Posté par Marc Larcher le 10 décembre 2021
Derrière la prise d’otage d’un navire dans les glaces, cette série suédoise met en scène un affrontement colossal autour des questions environnementales. Glacé et glaçant.
Activistes écologistes ou mercenaires pro-pétrole ?

On savait les pays nordiques parmi les meilleurs producteurs de polars et de cinéma dramatique au monde, il est désormais évident que leur savoir-faire en matière de séries télévisées rivalise avec celui des Etats-Unis, de l’Angleterre et d’Israël. Après « Borgen », « The Killing » et « Occupied », c’est au tour d'« Enfer Blanc » - « Thin Ice » en anglais - de casser la baraque. Il faut l’avouer, on a rarement lu scénario plus alléchant, à l’intersection de l’actualité, du pur entertainement et des questionnements de l’époque. Alors que les représentants des pays du cercle arctique sont réunis au Groenland pour signer un traité interdisant le forage pétrolier, l’équipage d’un navire de recherches suédois est attaqué par des hommes armés en plein océan arctique… Qui oserait s’attaquer à des scientifiques au milieu de nulle part ? Des activistes écologistes ? Les populations autochtones lassées de décennies d’invasion de leurs territoires ? Des mercenaires à la solde de compagnies pétrolières ? L’armée d’un pays voulant mettre la main sur les réserves d’énergie fossile que le monde s’apprête à laisser intactes ? Seul élément transparent au début de cette saison en huit épisodes, il s’agit d’une attaque terroriste destinée dans un premier temps à faire capoter la signature de l’accord historique.

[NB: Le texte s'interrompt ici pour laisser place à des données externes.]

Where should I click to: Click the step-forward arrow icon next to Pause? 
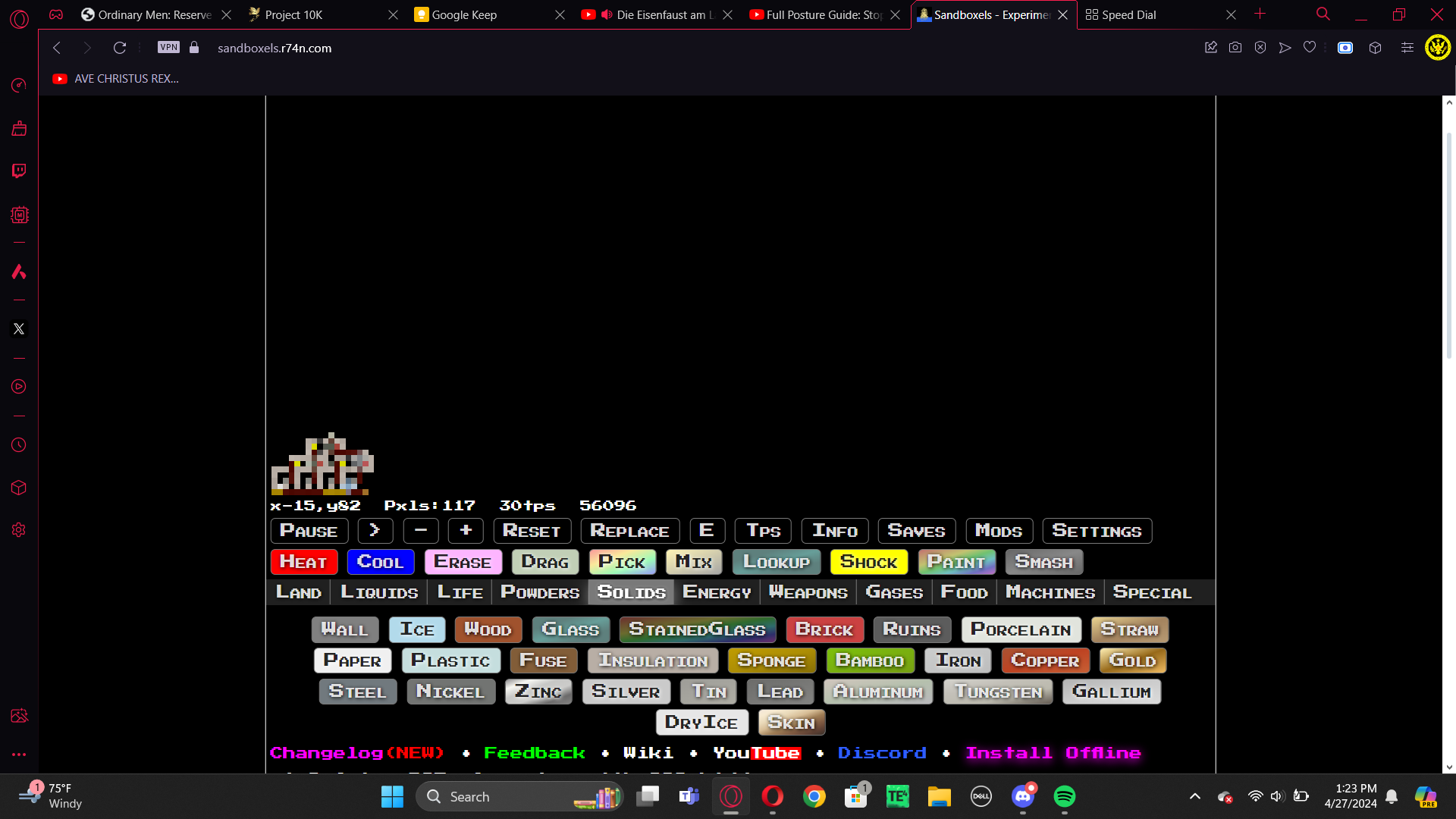coord(375,531)
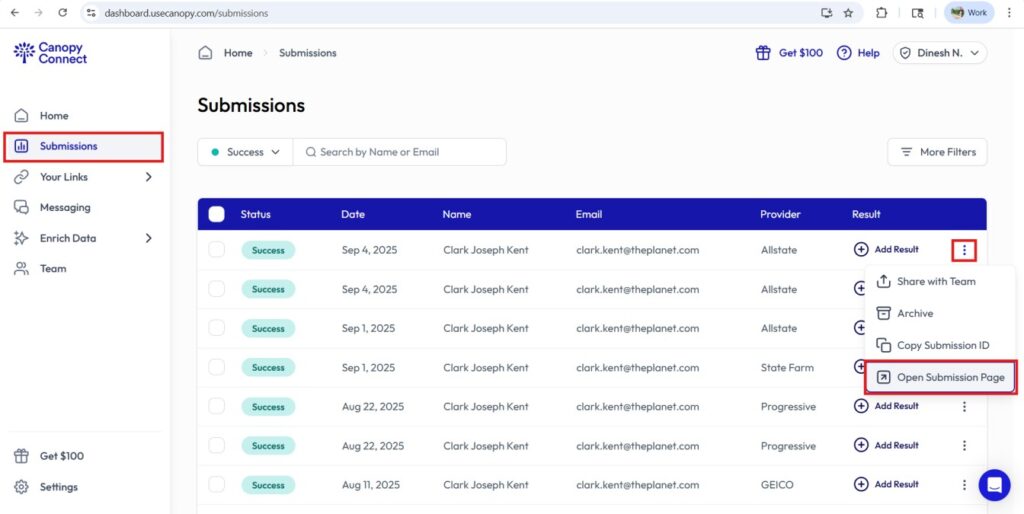This screenshot has height=514, width=1024.
Task: Open browser extensions puzzle icon
Action: coord(881,13)
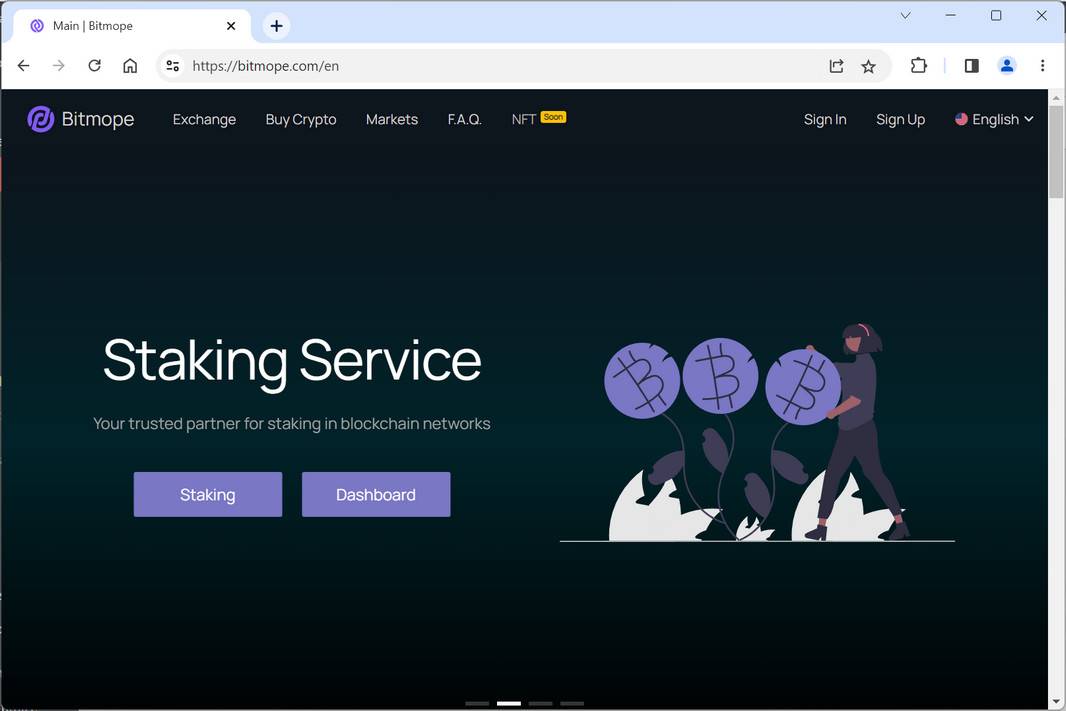
Task: Open the side panel icon
Action: pos(970,65)
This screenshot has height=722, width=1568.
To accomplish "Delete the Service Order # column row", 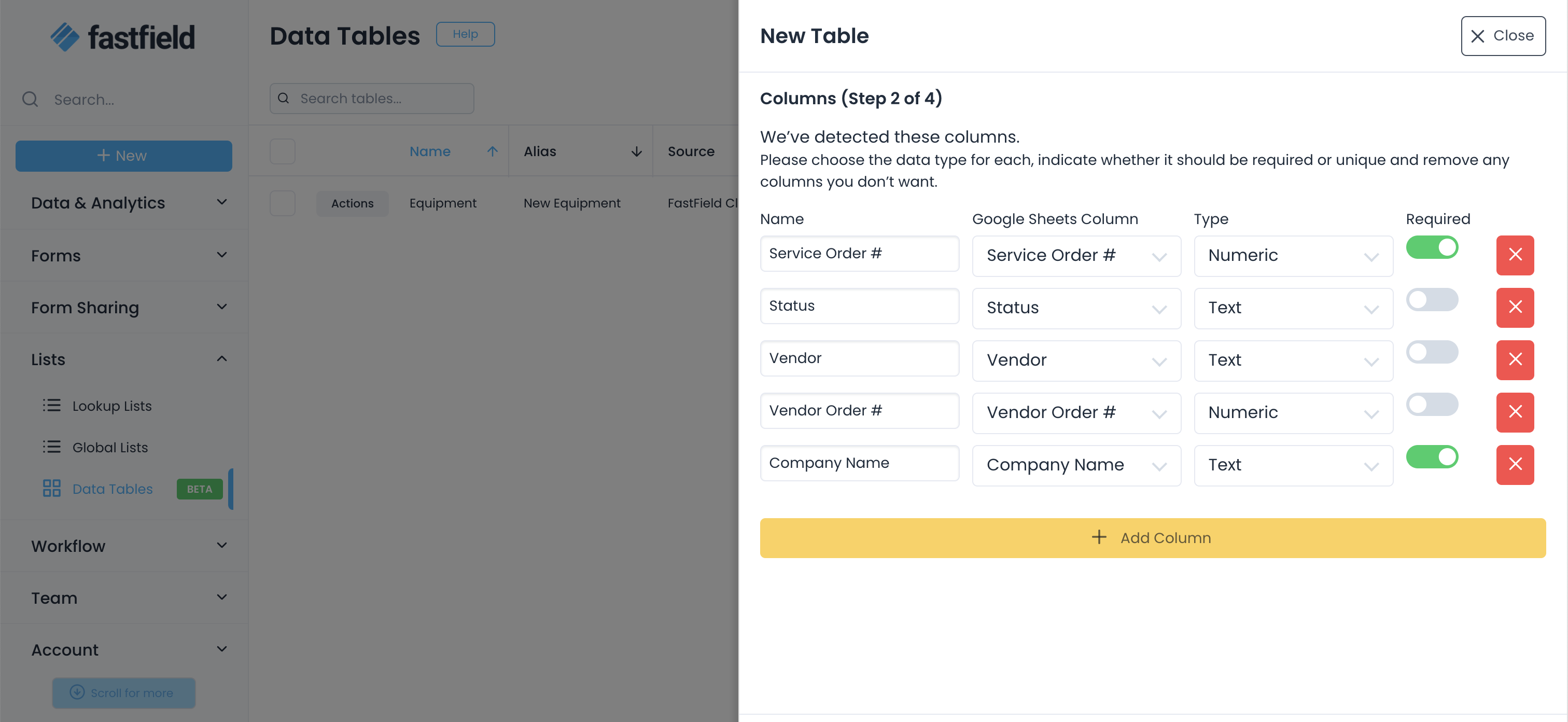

Une ministre suédoise, des policiers inuits

Et là où certains show-runners auraient privilégié une approche spectaculaire de la prise d’otage des passagers du navire, « Enfer Blanc » s’intéresse tout autant aux questions géopolitiques soulevées par l’attaque qu’à la destinée des populations inuits voyant leur terre devenir un enjeu politique et économique. Ainsi, l’intrigue se noue autour de personnages aux antipodes. D’un côté l’élégante ministre des Affaires étrangères suédoises, Elsa Engström – interprétée par Lena Endre, excellente et également coscénariste de la série -, confrontée sur place à un choix cornélien : protéger un traité nécessaire pour empêcher la fonte des glaces primordiales ou sauver l’équipage innocent ? Et de l’autre, l’équipe d’enquêteurs de la police locale minée par les divisions et les fléaux frappant les populations indigènes comme l’alcoolisme.

Un désert de glace et de neige

Tout ce petit monde fait peu à peu découvrir au spectateur une intrigue complexe où se croisent habilement destinées personnelles et relations géopolitiques. Le tout dans un paysage de glace et de neige jamais aussi bien montré dans le monde des séries. Méconnu, ce programme est une réussite totale par sa réalisation et son originalité comme s’il illustrait les combats politiques et économiques à venir. Faudra-il recourir à la violence pour protéger la planète avant que la violence ne devienne l’arme de ceux qui veulent encore l’exploiter ? Mine de rien, à force d’exploration de zones non-exploitées dans les fictions récentes, « Enfer Blanc » mène aussi bien les questions philosophiques que les cliffhangers audacieux. En un mot, la série suédoise est une pépite qui a déjà de quoi marquer son époque.

Enfer Blanc, une série disponible dès le 12 décembre sur POLAR+.